Is zebrafish (Danio rerio) water tank model applicable for the assessment of glucocorticoids metabolism? The budesonide assessment

•Zebrafish as an alternative for the metabolism study of prohibited substances in doping control.•Evaluation of budesonide (BUD) metabolism profile in zebrafish model.•The acetal fraction metabolites of BUD were the main ones produced by zebrafish.•The lack of butyrylcholinesterase activity could limited the acetal cleavage pathway metabolism of BUD. Knowledge of the metabolic profile is essential for doping control analysis in sport since most drugs are excreted after an elaborate biotransformation process. Currently, Zebrafish Water Tank (ZWT) model has been applied to investigate the metabolism of different doping agents. Nevertheless, the class of glucocorticoids has not been subjected to this model for metabolism studies. In the present work, budesonide (BUD) was applied as a pilot to investigate the metabolic pathways of glucocorticoids in the ZWT model. The BUD biotransformation in ZWT model was compared to the described metabolism in humans. Samples from ZWT experiments were collected after BUD administration and analyzed by Liquid Chromatography coupled to High Resolution Mass Spectrometry (LC-HRMS).

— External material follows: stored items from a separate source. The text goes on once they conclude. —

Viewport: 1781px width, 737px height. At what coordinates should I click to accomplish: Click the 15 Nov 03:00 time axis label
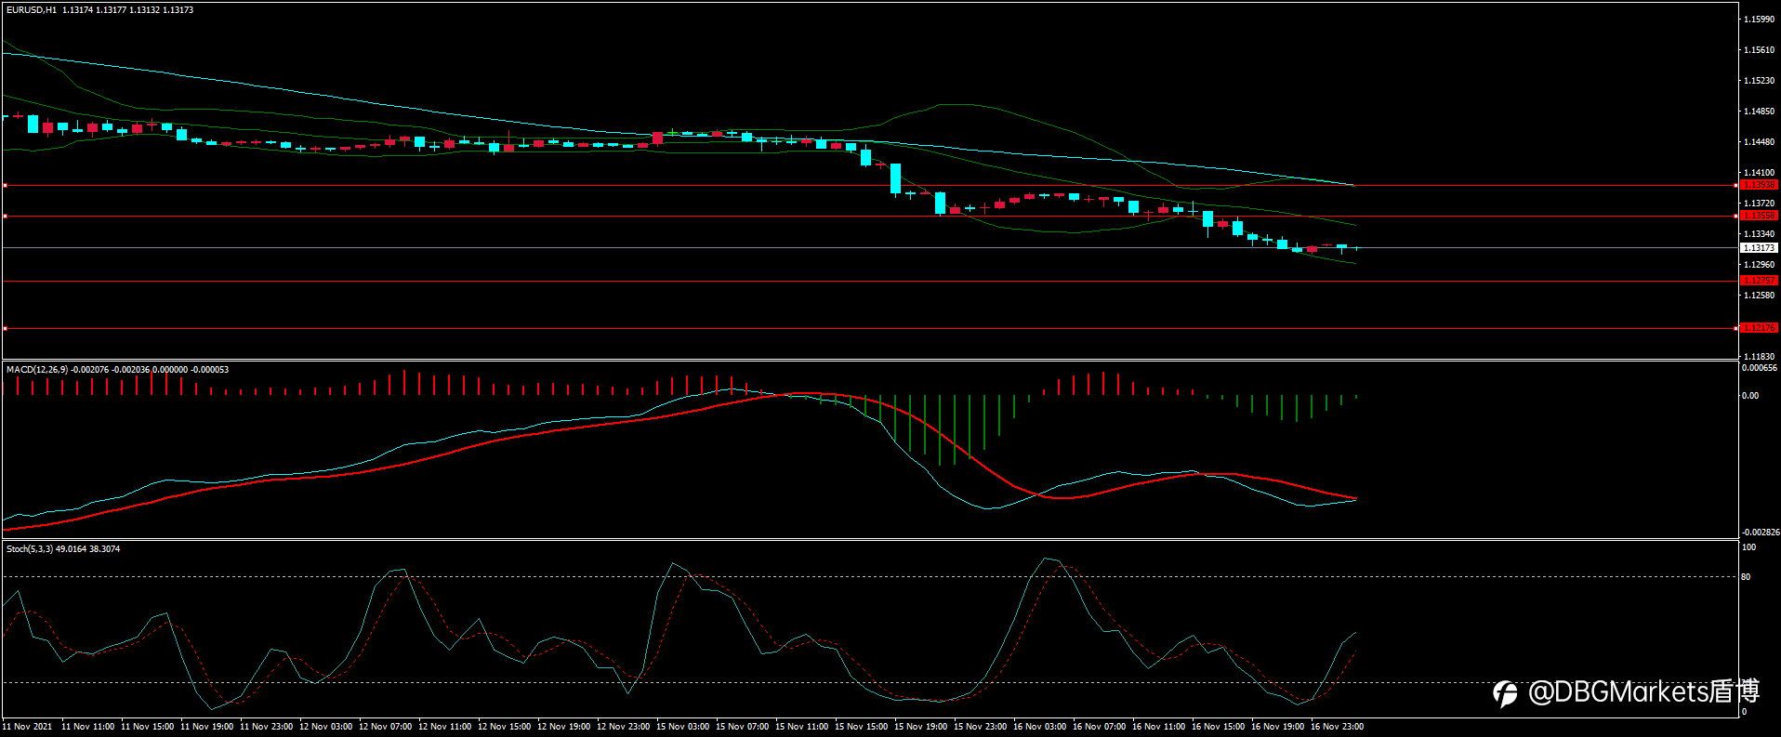pyautogui.click(x=682, y=727)
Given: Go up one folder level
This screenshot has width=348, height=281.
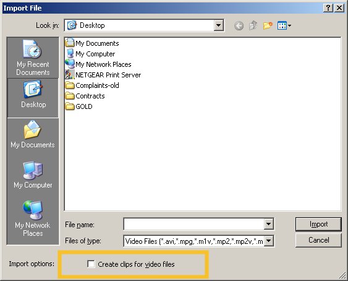Looking at the screenshot, I should (x=253, y=25).
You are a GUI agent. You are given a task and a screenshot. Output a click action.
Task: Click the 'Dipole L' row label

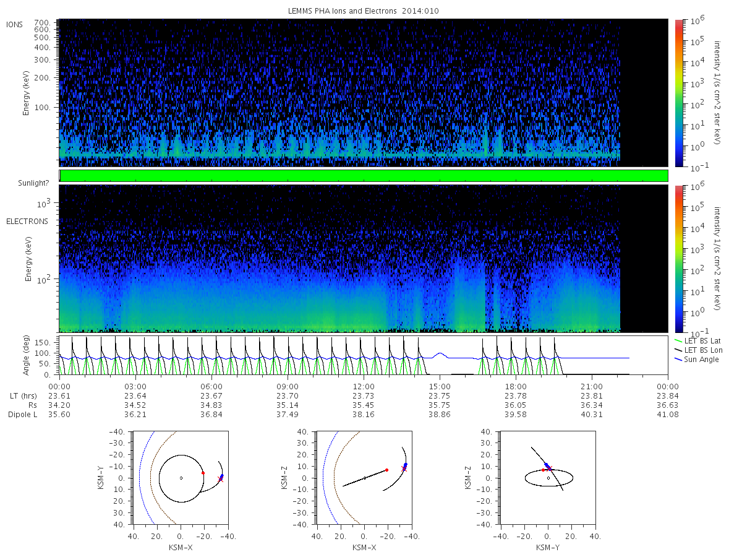point(22,415)
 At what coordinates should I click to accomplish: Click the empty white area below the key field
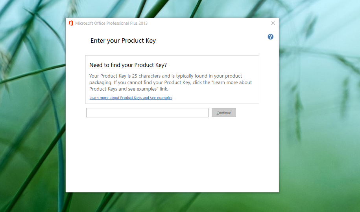pyautogui.click(x=172, y=157)
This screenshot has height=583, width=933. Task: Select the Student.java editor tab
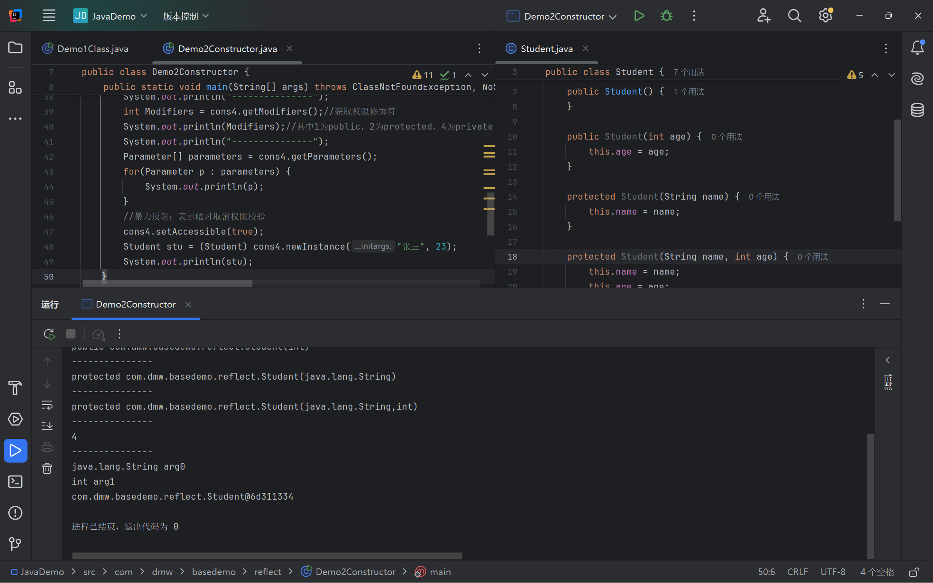[546, 49]
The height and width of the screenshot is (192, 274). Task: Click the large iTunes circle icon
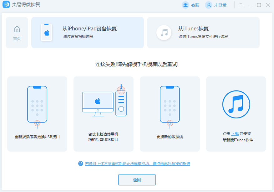point(236,104)
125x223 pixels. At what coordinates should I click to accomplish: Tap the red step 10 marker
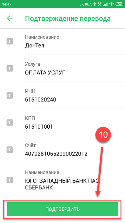(103, 134)
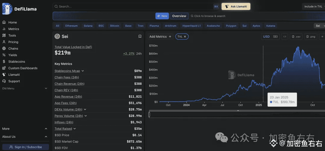Open the embed code icon
This screenshot has height=151, width=325.
pos(284,36)
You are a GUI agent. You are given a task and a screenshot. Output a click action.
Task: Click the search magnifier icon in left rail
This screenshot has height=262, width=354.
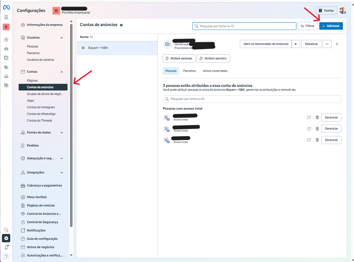(6, 230)
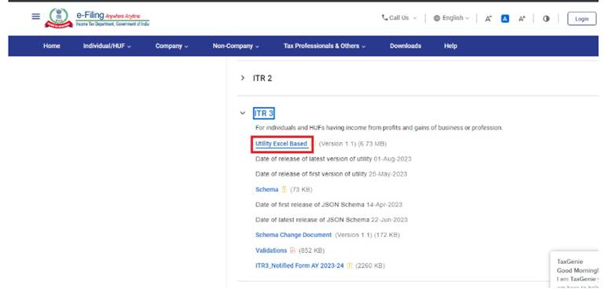Toggle the high contrast mode icon

click(546, 18)
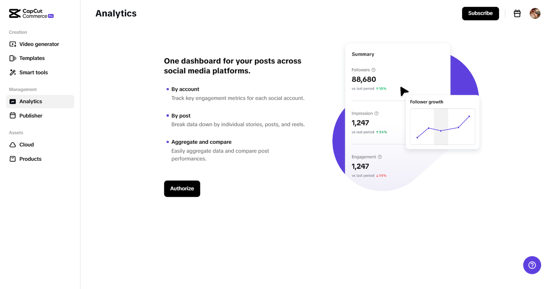The image size is (556, 289).
Task: Open the gift box icon in header
Action: (x=517, y=13)
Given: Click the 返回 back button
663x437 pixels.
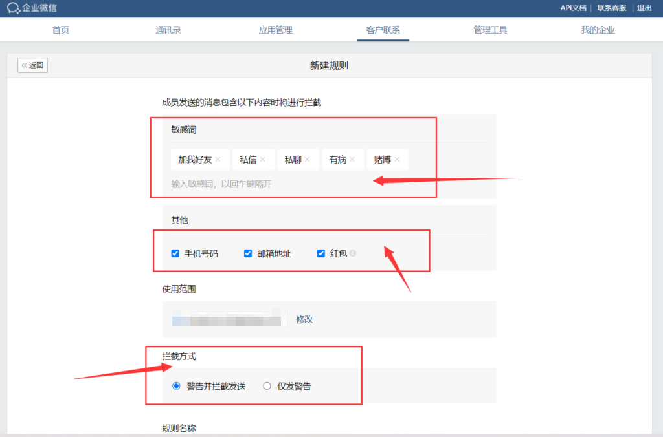Looking at the screenshot, I should pyautogui.click(x=32, y=65).
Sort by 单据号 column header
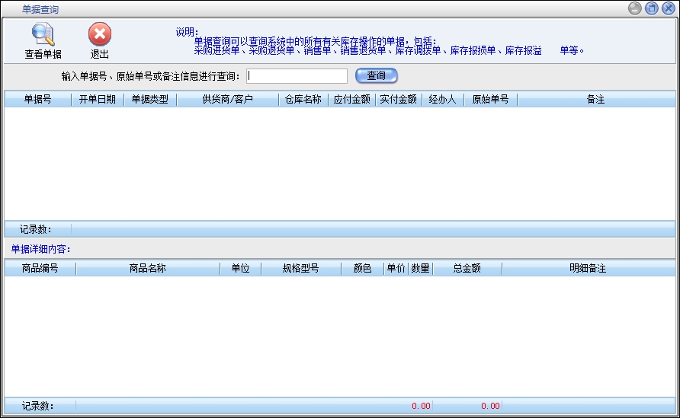Viewport: 680px width, 418px height. click(x=37, y=100)
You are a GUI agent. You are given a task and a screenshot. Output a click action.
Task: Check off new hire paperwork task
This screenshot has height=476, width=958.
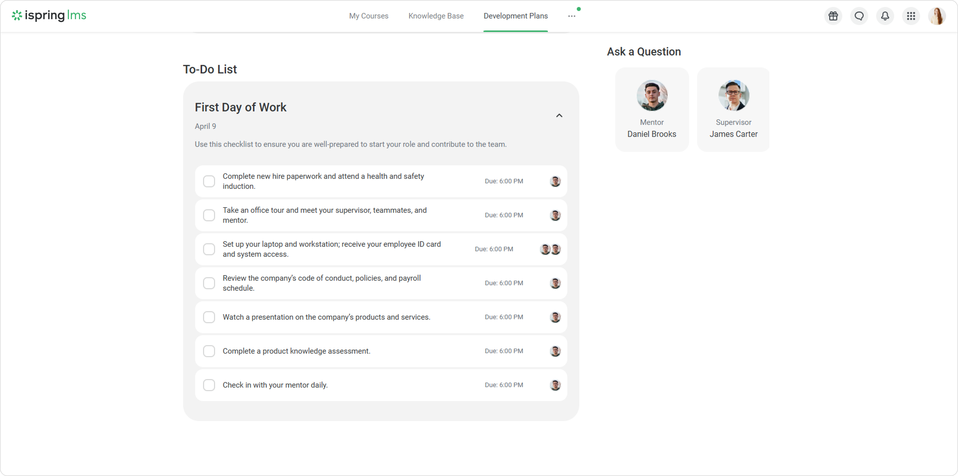(209, 181)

Following the identification and characterization of all significant metabolites described for humans, it was observed that the ZWT was able to produce in a relevant amount the main target for doping control purposes: the 6β-hydroxy BUD. In addition, prior knowledge about the lack of butyrylcholinesterase activity in the zebrafish organism was considered for the evaluation for the formation of the 16α-hydroxy prednisolone, the most intense BUD metabolite in human urine. Biotransformation of BUD by ZWT focused on metabolites with the acetal fraction preserved, including the intermediate metabolite for the 16α-hydroxy prednisolone pathway. However,analternative metabolic pathway for the complete biotransformation of the 16α-hydroxy prednisolone intermediate was not observed, leading to the absence of the major human metabolite in the ZWT model. The findings reported in this study elucidate for the first time the application and limitations of the ZWT model to evaluate the metabolism of other glucocorticoids.